Therefore, frost formation is detected and the heating operation is switched to the defrosting operation shown in FIG.

In the defrosting operation, the four-way switching valve 12 is switched, the outdoor fan 6 and the indoor fan 19 are stopped, and the compressor 11 is operated.
The refrigerant compressed by the compressor 11 is condensed by the four divided heat exchangers 7 from the second header 42 via the four-way switching valve 12 and melts the frost of the divided plate-like fins 51 of the divided heat exchanger 7. It is.

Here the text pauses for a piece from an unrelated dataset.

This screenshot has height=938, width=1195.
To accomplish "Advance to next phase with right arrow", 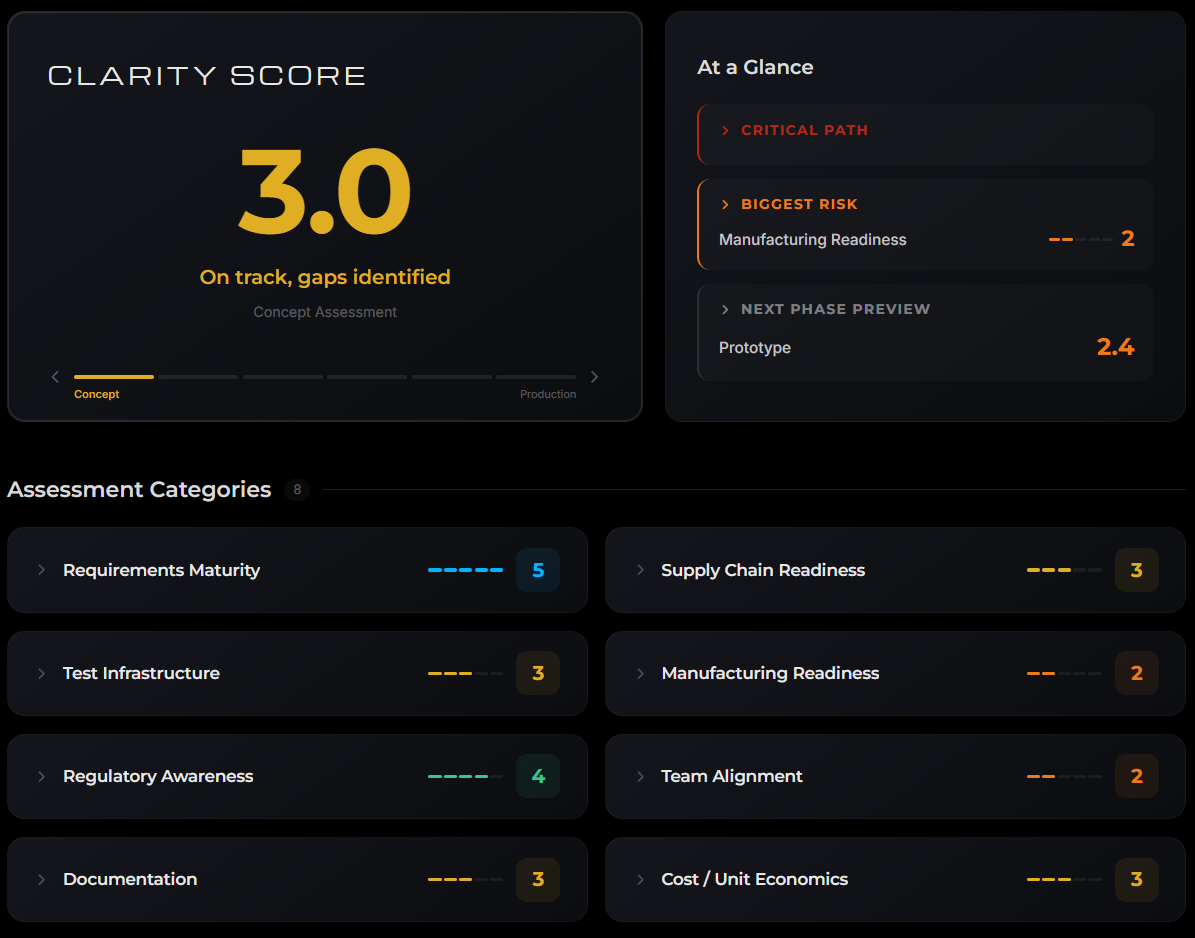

The refrigerant condensed in the divided heat exchanger 7 is depressurized from the first header 41 by the cooling / heating expansion valve 14 and enters the indoor heat exchanger 13, and is evaporated by the indoor heat exchanger 13 to separate the four-way switching valve 12 and the gas-liquid separation. The defrosting operation is performed by returning to the compressor 11 via the vessel 15.
Then, the melted water of the divided plate-like fins 51 melted in this defrosting operation quickly falls downward from the divided plate-like fins 51 whose vertical direction has become shorter due to the division, and from the draining plate 8 to the base portion 21 of the outdoor unit 2. It will fall to the outside of the machine from the drainage hole.

Embodiment 2. FIG.
Next, a second embodiment of the present invention will be described with reference to FIG.
The second embodiment is obtained by changing the configuration of the draining plate in the first embodiment, and FIG. 4 is a schematic explanatory diagram of an outdoor unit in which the refrigerant circulation circuit is omitted.

Hereinafter, about the structure similar to Embodiment 1, the same code | symbol is attached | subjected and description is abbreviate | omitted and the structure of the draining board different from Embodiment 1 is demonstrated.
In FIG. 4, a draining plate 81 for draining molten water at the time of the defrosting operation from the lower end of the split plate-like fins is provided between the split heat exchangers 7 and 7 adjacent to each other in the vertical direction.

The draining plate 81 is formed of three pieces, an upper first draining plate 81a, an intermediate second draining plate 81b, and a lower third draining plate 81c.
Each draining plate 81a, 81b, 81c is disposed so as to be inclined so that the inlet side of the outside air to the outdoor heat exchanger 4 is up and the outlet side is down, and extends outward from the divided plate fins. .

By disposing the draining plate 81 in an inclined manner in this manner, the melted water that has fallen onto the draining plate 81 from the lower end of the divided plate-like fins quickly flows down by the inclined draining plate 81 and promotes draining.
Further, as in the first embodiment, the three draining plates 81a, 81b, 81c are positions where the end of the upper draining plate 8 is farther from the divided plate fins than the end of the lower draining plate 8 is. The molten water from the upper draining plate 8 is prevented from splashing on the lower draining plate 8 and scattering.

In addition, a rising piece 81d is formed on the outside air inlet side of the divided plate-like fin in each draining plate 81a, 81b, 81c, and from the outside air inlet side of the upper divided plate-like fin to the outside air inlet side of the lower divided plate-like fin. Prevents molten water from falling down.

Embodiment 3 FIG.
Next, Embodiment 3 of the present invention will be described with reference to FIG.
In the third embodiment, the configuration of the draining plate in the first embodiment is changed, and FIG. 5 is a schematic explanatory view of an outdoor unit in which the refrigerant circulation circuit is omitted.

Hereinafter, about the structure similar to Embodiment 1, the same code | symbol is attached | subjected and description is abbreviate | omitted and the structure of the draining board different from Embodiment 1 is demonstrated.
In FIG. 5, a draining plate 82 is provided between the split heat exchangers 7 and 7 adjacent to each other in the vertical direction to drain the molten water during the defrosting operation directly from the lower end of the split plate fins to the outside of the machine.

The draining plate 82 is formed of three plates, an upper first draining plate 82a, an intermediate second draining plate 82b, and a lower third draining plate 82c.
Each draining plate 82a, 82b, 82c extends outside the machine outside the divided plate-like fins, and the draining plates 82a, 82c, 82c located outside the machine outside the divided plate-like fins are on the end side. It is inclined so as to be downward, facilitating draining of molten water.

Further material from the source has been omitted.